After two-and-a-half years of utter chaos, the Brexit situation took it to a whole new level this week, with the cancellation of the vote on the withdrawal agreement and then the long-awaited — and inevitable — challenge to Theresa May’s leadership of the Tory party.

It is extraordinary to hear a senior Tory party member coming on RTÉ radio apologising to its listeners and stating her deep level of embarrassment for what is going on in the UK.

Of course, we have also witnessed a few Tory members letting slip what they really think of us Irish. They are expressing a view that we should still be subject to Her Majesty’s realm and behave in a subservient fashion, as befitting our status in life.

The irony is that after the events of the past two and a half years, and unfortunately one suspects there is a lot more to come, nobody in the UK political system can afford to point a finger at anybody. Its political system has been shown to possess a very high level of dysfunctionality.

The class exuded by John Major in Ireland this week is a sad reminder of what is missing from the current UK political system, but of course at the time of his leadership he was fatally harangued by the eurosceptic wing of the Tory party.

No matter what happens over the coming weeks and months in relation to Brexit, the matter will not end there. The current chaos will leave a very deeply divided political system and society. It does not bode well for the future governance of Britain and this could ultimately do untold damage to it. Perhaps the EU will ultimately be better off without the UK. Ireland won’t.

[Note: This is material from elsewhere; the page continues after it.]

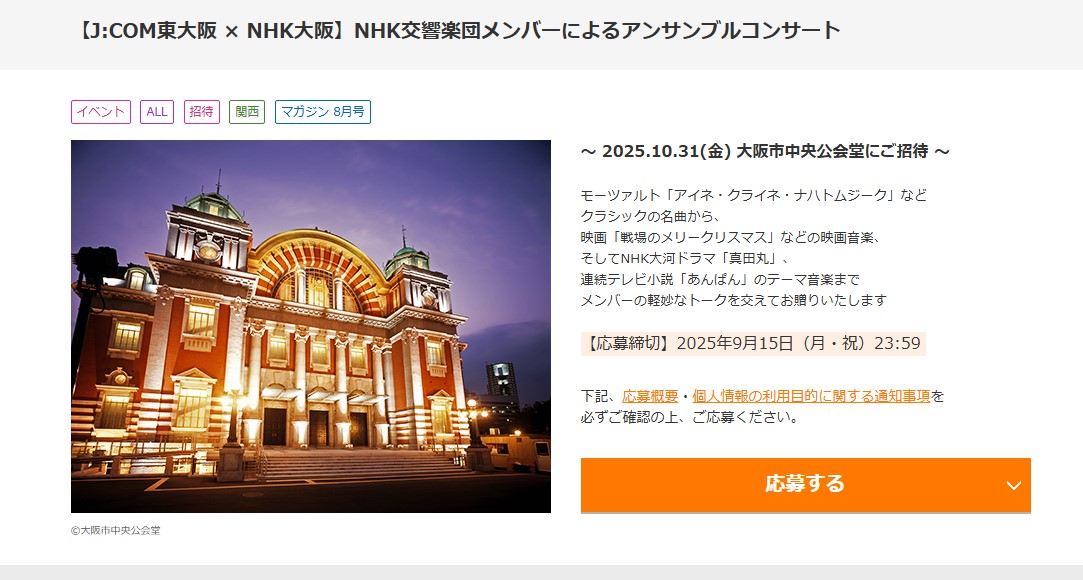Expand the chevron on 応募する button
Viewport: 1083px width, 580px height.
point(1013,485)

Our social, cultural and economic links to the UK are still very strong. For the indigenous Irish economy, the UK is the most important export market and is a very significant source of revenue for the tourism sector.

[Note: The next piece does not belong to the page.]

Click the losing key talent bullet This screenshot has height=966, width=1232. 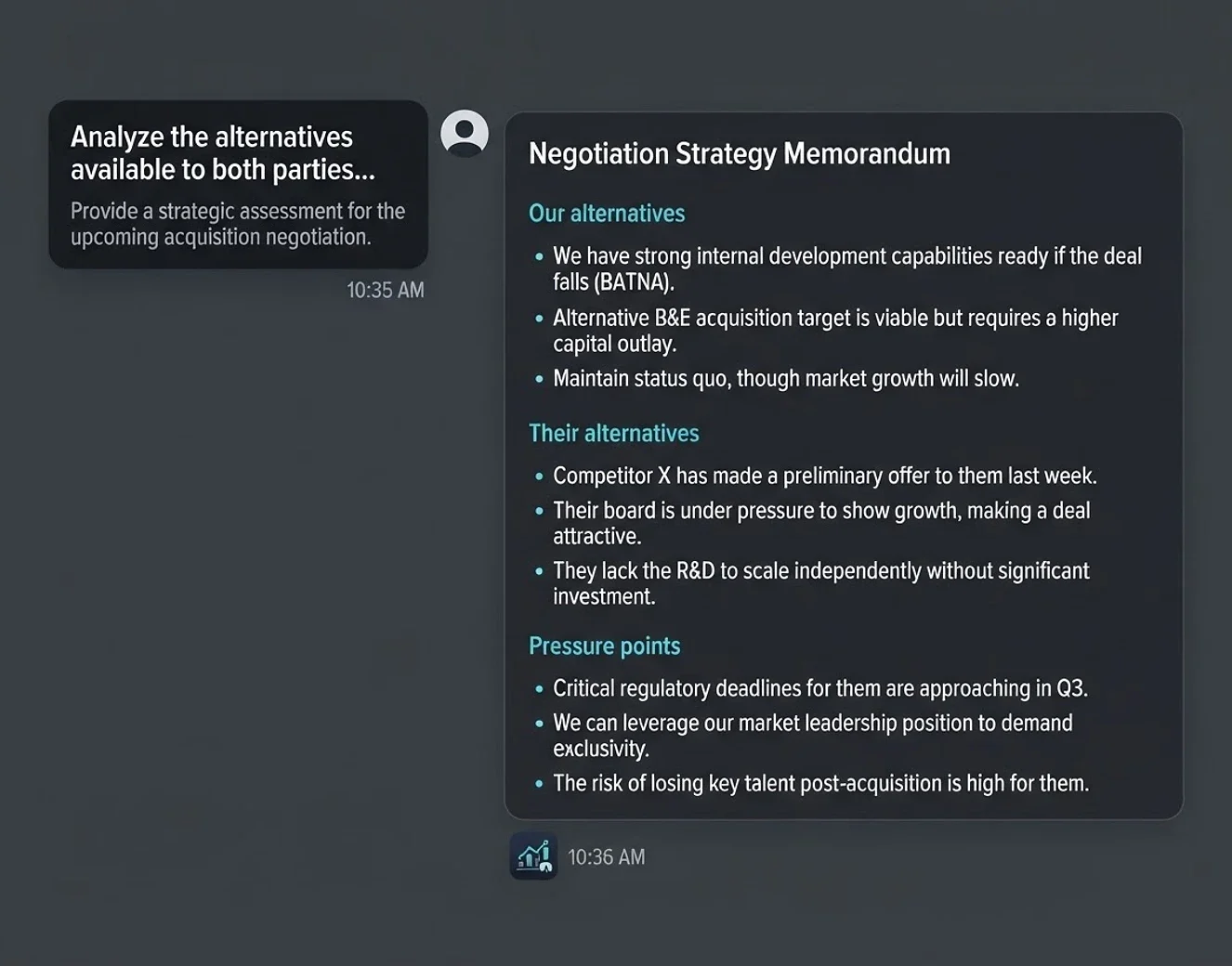(x=812, y=783)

Inside or outside the EU, the UK will remain an important trading partner for Ireland.

Hence, if the UK economy is not performing well, it will obviously have negative implications for Ireland.

We also got a foretaste, this week, of what could happen sterling in the event of a hard Brexit. The financial markets correctly believe that a hard exit would not be good for the UK economy and its currency is reflecting this. There could be much worse to come.

For businesses on both sides of the border, these are worrying times. This week, the ESRI published its latest prognostications for the Irish economy in 2019, and not surprisingly it presents a pretty upbeat assessment of the Republic’s immediate prospects.

However, it also warned that a no-deal Brexit could halve Ireland’s growth next year.

While economic forecasting, by its nature, is a waste of time, it is hard to argue. Sterling would likely fall sharply in value.

The immediate shock to the UK economy would be immense and negative. The impact on business and consumer confidence in Ireland could be very significant.

Eventually, the Irish economy would adjust to a new and tougher trading relationship with the UK, but the transition would be difficult.